▶ WHAT YOU WILL DO
Within the records below, find each line with the word "computer" and copy it out.

▶ RECORDS TO USE
§ §
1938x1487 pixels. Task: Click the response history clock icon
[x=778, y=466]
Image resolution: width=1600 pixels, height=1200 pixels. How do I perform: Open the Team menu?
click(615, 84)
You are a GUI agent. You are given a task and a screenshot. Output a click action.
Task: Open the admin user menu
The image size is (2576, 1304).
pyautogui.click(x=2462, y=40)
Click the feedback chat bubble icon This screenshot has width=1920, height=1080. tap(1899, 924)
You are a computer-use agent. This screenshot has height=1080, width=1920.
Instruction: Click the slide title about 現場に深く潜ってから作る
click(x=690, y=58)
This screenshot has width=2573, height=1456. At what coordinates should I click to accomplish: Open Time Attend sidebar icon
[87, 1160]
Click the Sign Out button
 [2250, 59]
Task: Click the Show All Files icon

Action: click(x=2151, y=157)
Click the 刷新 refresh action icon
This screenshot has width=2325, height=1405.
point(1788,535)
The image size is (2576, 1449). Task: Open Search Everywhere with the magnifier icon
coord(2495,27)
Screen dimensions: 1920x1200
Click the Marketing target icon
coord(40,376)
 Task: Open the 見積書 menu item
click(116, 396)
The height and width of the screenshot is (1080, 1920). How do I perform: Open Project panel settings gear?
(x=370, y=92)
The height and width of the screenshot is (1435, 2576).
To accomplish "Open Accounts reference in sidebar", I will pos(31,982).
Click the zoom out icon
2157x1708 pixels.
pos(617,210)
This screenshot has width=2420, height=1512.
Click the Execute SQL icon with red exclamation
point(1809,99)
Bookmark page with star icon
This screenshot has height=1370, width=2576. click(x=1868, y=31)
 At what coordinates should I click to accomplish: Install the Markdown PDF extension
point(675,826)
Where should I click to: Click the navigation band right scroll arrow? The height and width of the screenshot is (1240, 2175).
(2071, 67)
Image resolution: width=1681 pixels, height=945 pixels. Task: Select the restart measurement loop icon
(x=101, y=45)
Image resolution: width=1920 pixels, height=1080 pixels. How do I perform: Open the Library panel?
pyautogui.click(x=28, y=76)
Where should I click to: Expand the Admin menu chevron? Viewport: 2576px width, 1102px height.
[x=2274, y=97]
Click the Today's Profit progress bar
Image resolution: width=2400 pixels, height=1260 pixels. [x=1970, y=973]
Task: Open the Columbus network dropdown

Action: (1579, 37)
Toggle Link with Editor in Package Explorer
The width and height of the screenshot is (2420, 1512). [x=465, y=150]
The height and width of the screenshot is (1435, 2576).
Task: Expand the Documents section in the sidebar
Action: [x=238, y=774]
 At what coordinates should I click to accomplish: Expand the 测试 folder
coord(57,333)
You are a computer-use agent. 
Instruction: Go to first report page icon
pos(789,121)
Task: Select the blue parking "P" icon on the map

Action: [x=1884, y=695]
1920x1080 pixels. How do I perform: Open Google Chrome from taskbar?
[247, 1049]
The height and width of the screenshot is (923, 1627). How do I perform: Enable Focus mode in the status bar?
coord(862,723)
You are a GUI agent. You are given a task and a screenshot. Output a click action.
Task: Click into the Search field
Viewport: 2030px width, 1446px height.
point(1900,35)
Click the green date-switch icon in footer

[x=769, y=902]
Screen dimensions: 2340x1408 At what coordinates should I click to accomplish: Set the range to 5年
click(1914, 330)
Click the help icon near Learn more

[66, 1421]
§ §
▶ WORKED SOLUTION
You are a computer-use agent. This screenshot has height=1080, width=1920.
You are a computer-use agent. 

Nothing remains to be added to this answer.